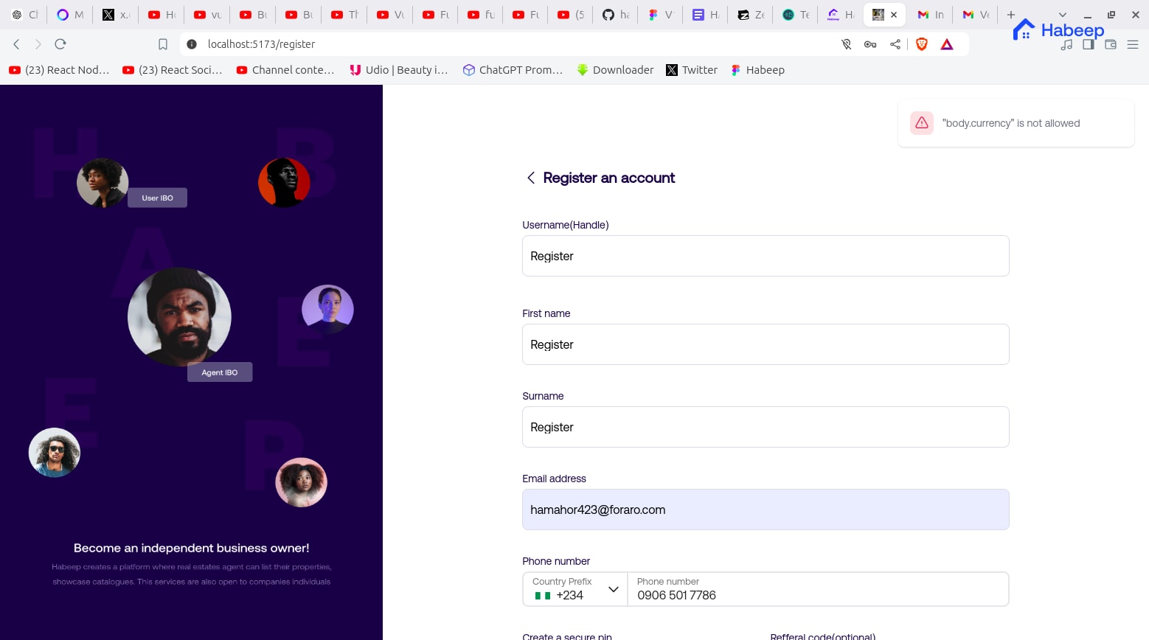Click the share icon in address bar
This screenshot has height=640, width=1149.
(895, 44)
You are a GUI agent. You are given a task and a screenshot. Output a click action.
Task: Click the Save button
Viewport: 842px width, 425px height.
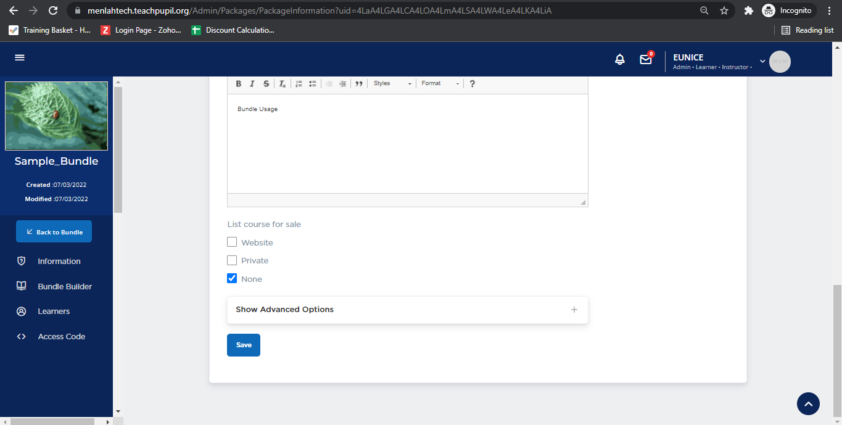[244, 345]
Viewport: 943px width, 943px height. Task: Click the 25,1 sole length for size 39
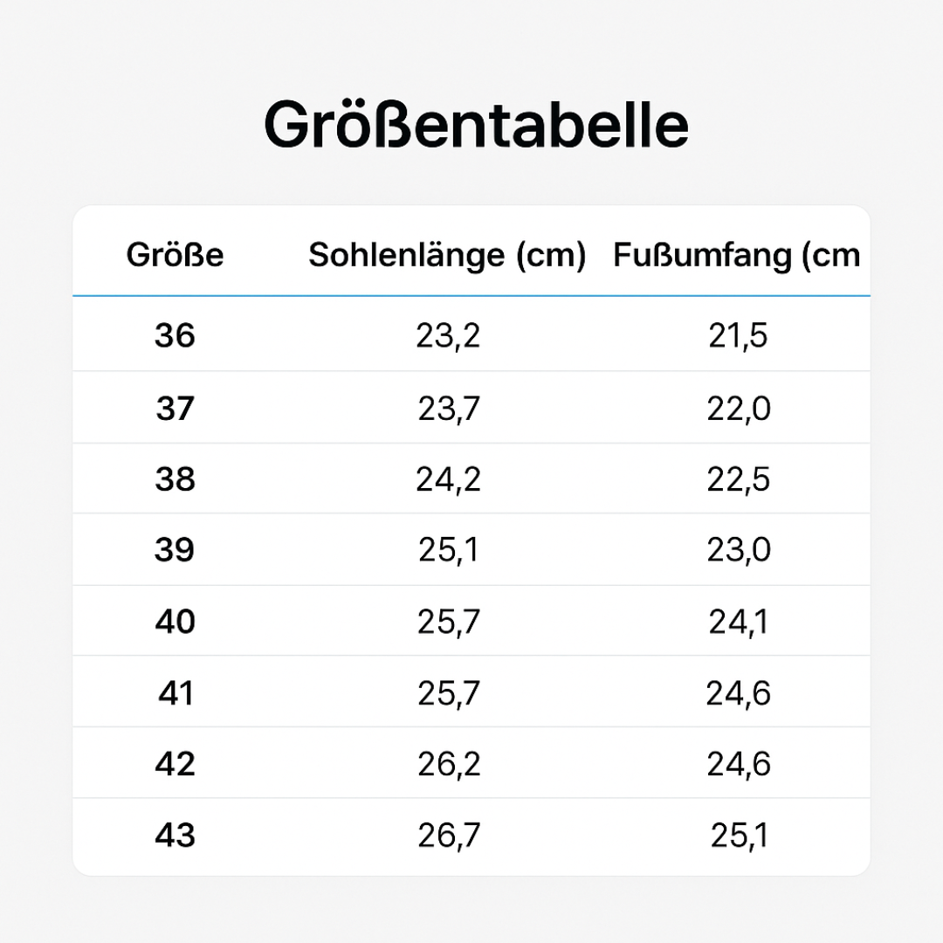448,550
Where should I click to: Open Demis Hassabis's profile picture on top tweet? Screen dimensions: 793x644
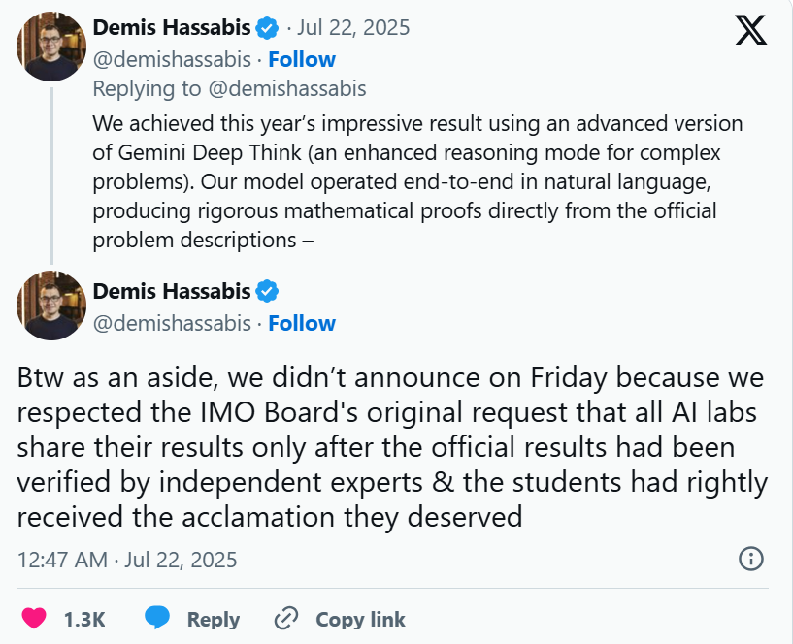tap(50, 46)
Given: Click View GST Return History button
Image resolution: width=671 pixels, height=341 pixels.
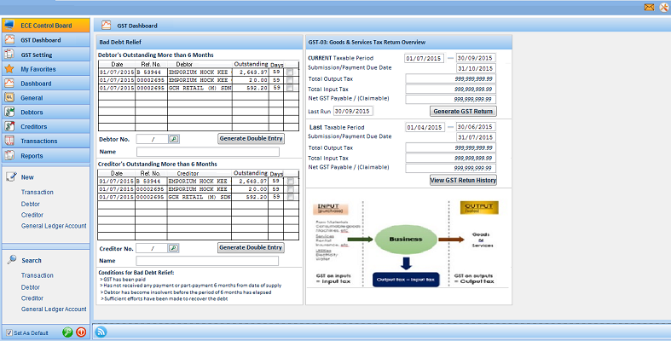Looking at the screenshot, I should (464, 180).
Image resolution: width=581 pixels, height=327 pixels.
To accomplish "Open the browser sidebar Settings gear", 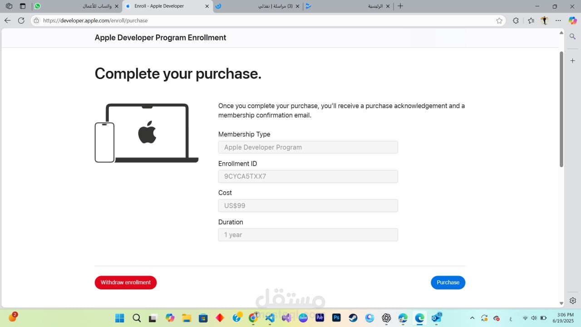I will point(572,300).
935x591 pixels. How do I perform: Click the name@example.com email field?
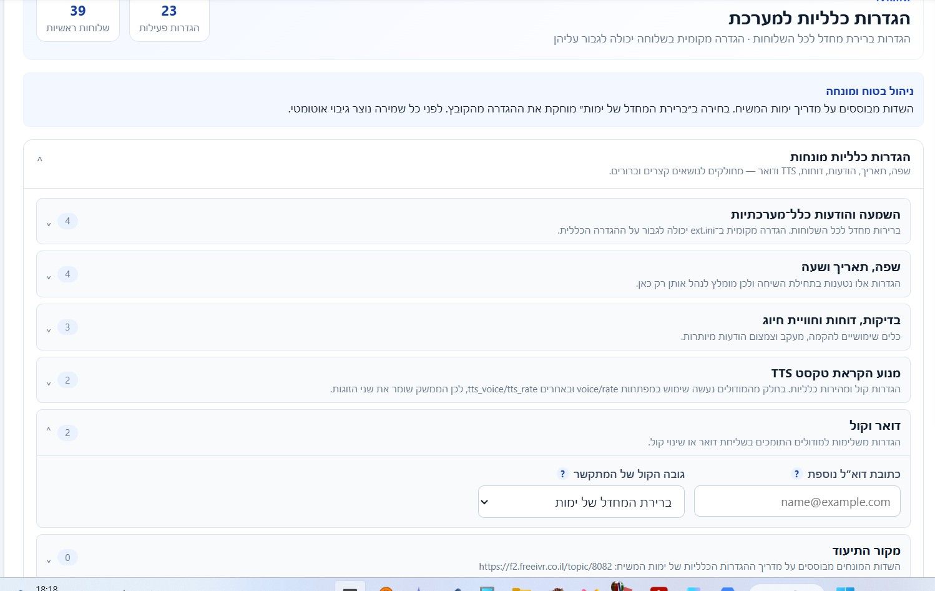(797, 502)
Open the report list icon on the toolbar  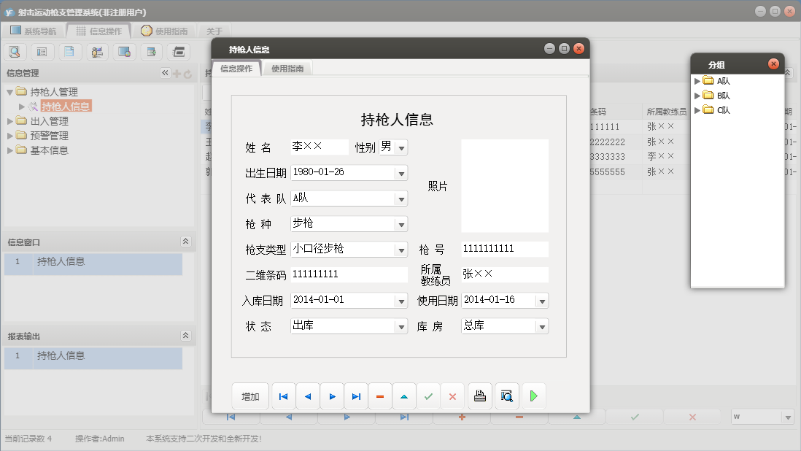tap(42, 52)
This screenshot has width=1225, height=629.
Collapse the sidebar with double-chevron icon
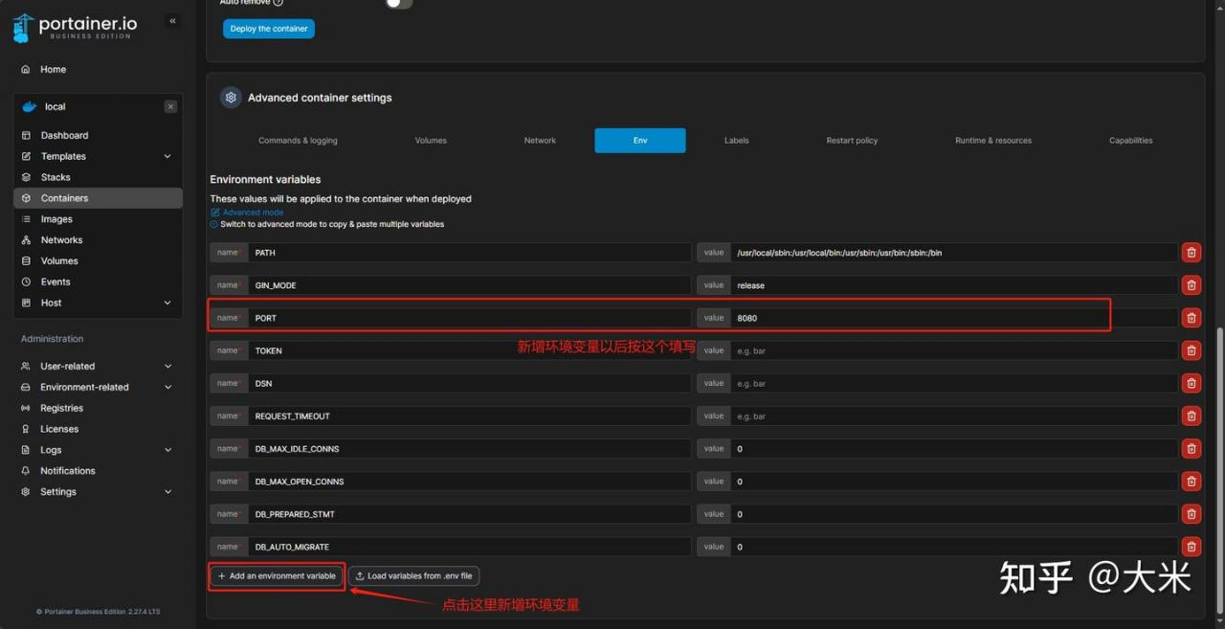[172, 21]
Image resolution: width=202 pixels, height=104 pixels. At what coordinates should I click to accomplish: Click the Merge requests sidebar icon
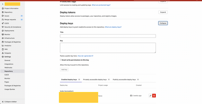[x=3, y=19]
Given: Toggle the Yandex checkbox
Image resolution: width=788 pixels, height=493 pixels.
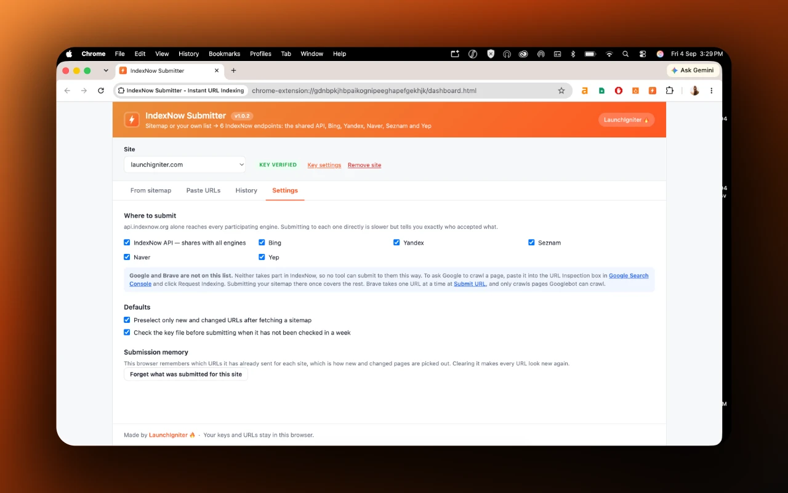Looking at the screenshot, I should coord(396,242).
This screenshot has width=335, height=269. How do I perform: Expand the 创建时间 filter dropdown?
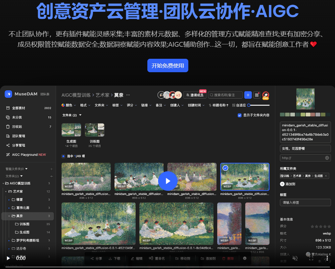click(x=196, y=105)
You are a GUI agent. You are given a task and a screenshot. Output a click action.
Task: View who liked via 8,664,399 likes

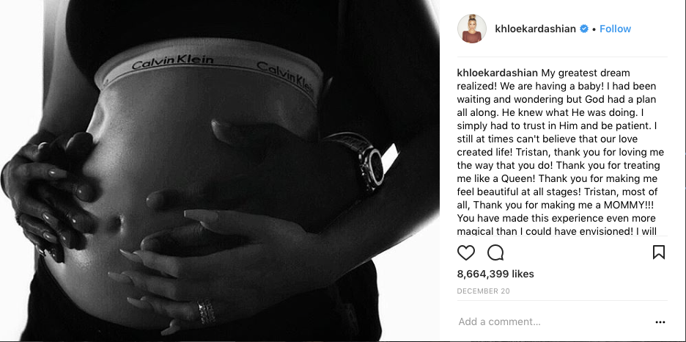pos(495,274)
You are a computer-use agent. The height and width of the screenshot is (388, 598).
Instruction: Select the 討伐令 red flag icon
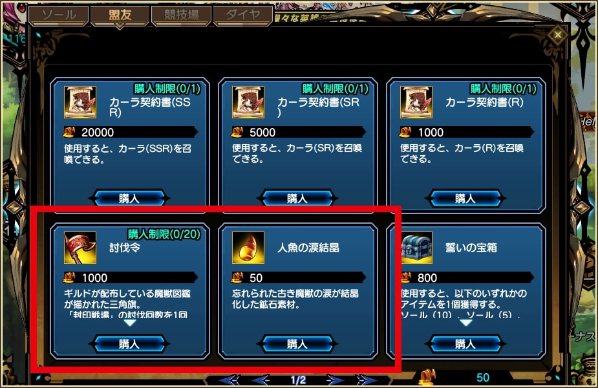80,248
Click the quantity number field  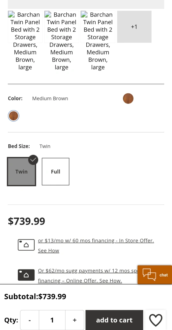tap(52, 320)
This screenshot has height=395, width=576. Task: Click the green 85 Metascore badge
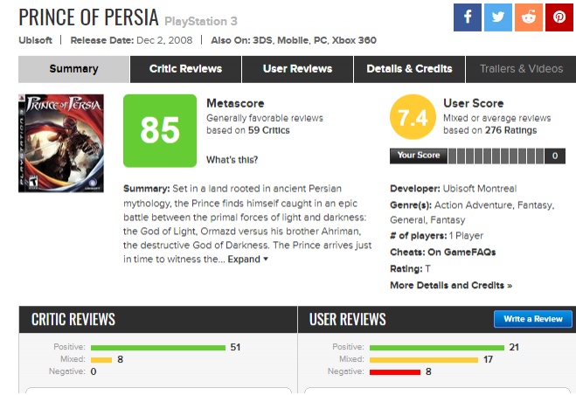[160, 131]

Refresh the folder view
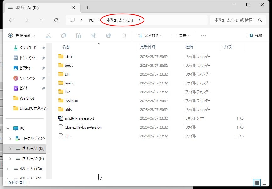click(x=56, y=20)
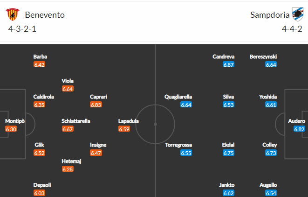The height and width of the screenshot is (197, 308).
Task: Select goalkeeper Montipò on the pitch
Action: (x=15, y=121)
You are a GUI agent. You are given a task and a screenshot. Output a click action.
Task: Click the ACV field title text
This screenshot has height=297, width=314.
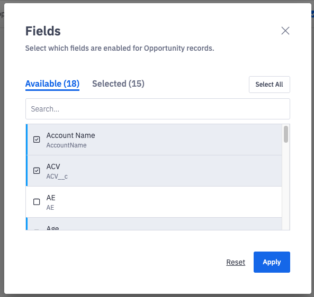(x=53, y=166)
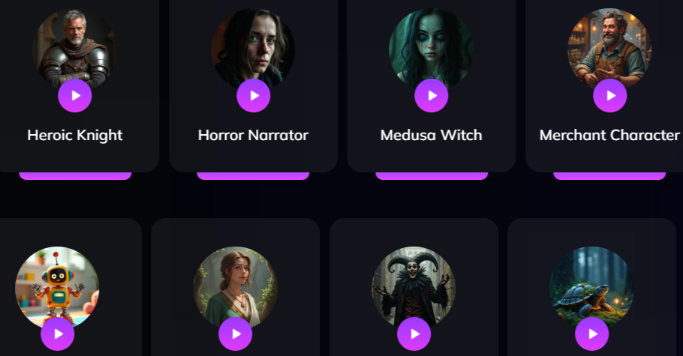
Task: Play the Heroic Knight voice sample
Action: 75,96
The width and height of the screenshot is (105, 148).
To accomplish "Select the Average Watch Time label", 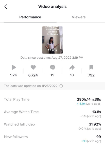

WHAT YOU ARE ASKED TO DO — From the line holding "Task: Click the ACV field title text" to the last line of the listing, please output each line exactly as it stands. Pictures stay out of the copy.

REPLY —
Task: Click the ACV field title text
This screenshot has height=297, width=314.
(x=53, y=166)
Task: Play the Heroic Knight voice sample
Action: 75,96
The width and height of the screenshot is (105, 148).
To accomplish "Select the Average Watch Time label", 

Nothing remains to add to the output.